(AIM):
Answer these questions about the DBSCAN outlier-detection notebook:
(a) What date is given for the notebook?
(b) Which column is saved as the IDs and then dropped from the dataframe?
(c) Which scikit-learn class is used to scale the data?

(DOCUMENT EXTRACT):

☆ ☆ ☆ ☆ ☆

# DBSCAN Method for Outlier Detection
**Author:** Juan A. Monleón de la Lluvia  
**Date:** 29-08-2023  

## Description
This Jupyter Notebook focuses on identifying outliers in proton-induced experiments data sets. It outlines steps ranging from data preparation to outlier detection using the DBSCAN method. The notebook provides code examples and explanations to facilitate an efficient analysis workflow.

In [None]:
from EXFOR_ProtonReactions_UtilityFunctions import *
import pandas as pd
from sklearn.preprocessing import StandardScaler
from sklearn.cluster import DBSCAN
import numpy as np
import warnings
warnings.filterwarnings("ignore", category=UserWarning, module="sklearn")
pd.set_option('display.max_columns', None)
pd.set_option('display.max_rows', 12)


## Data Import and Cleaning

In [None]:
path = r'D:\OneDrive\ETSII\MASTER\TFM\Scripts\exfortables\EXFOR_ProtonReactions_Classified_Group_6.csv'
df = pd.read_csv(path)
df = clean_dataframe(df)
df

In [None]:
# Save the IDs and drop them from the dataframe
ids = df['X4_ID']
df_without_ids = df.drop(columns=['X4_ID'])

## Implementation of DBSCAN Method

In [None]:
# Scaling the Data
scaler = StandardScaler()
df_scaled = scaler.fit_transform(df_without_ids)

☆ ☆ ☆ ☆ ☆

(RECORDED INFORMATION):
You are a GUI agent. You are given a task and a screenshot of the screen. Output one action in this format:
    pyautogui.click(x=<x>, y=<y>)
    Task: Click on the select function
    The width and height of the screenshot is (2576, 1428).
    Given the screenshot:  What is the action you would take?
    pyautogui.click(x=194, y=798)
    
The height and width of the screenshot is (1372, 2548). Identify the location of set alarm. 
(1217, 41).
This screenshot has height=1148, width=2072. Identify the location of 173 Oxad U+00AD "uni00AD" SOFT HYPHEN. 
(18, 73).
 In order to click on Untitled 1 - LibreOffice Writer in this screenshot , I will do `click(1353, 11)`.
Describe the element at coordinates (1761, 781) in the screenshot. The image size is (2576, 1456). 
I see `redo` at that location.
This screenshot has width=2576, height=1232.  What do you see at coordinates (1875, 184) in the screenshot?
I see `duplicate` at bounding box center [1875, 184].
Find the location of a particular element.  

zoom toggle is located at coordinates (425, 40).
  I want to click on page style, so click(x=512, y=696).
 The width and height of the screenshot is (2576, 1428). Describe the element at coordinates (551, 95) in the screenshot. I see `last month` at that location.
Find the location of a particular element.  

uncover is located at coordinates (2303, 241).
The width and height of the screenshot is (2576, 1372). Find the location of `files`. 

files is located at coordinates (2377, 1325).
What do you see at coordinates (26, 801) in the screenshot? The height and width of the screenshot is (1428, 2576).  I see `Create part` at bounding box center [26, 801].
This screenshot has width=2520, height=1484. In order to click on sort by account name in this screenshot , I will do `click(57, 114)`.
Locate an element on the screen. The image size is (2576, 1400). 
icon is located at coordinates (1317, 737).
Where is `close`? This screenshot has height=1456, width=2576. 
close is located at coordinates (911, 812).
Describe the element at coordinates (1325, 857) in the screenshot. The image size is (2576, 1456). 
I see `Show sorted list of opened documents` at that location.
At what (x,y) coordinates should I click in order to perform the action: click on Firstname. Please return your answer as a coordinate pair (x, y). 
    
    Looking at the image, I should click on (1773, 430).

☆ ☆ ☆ ☆ ☆

(COMPLETED EXERCISE):
(a) 29-08-2023
(b) X4_ID
(c) StandardScaler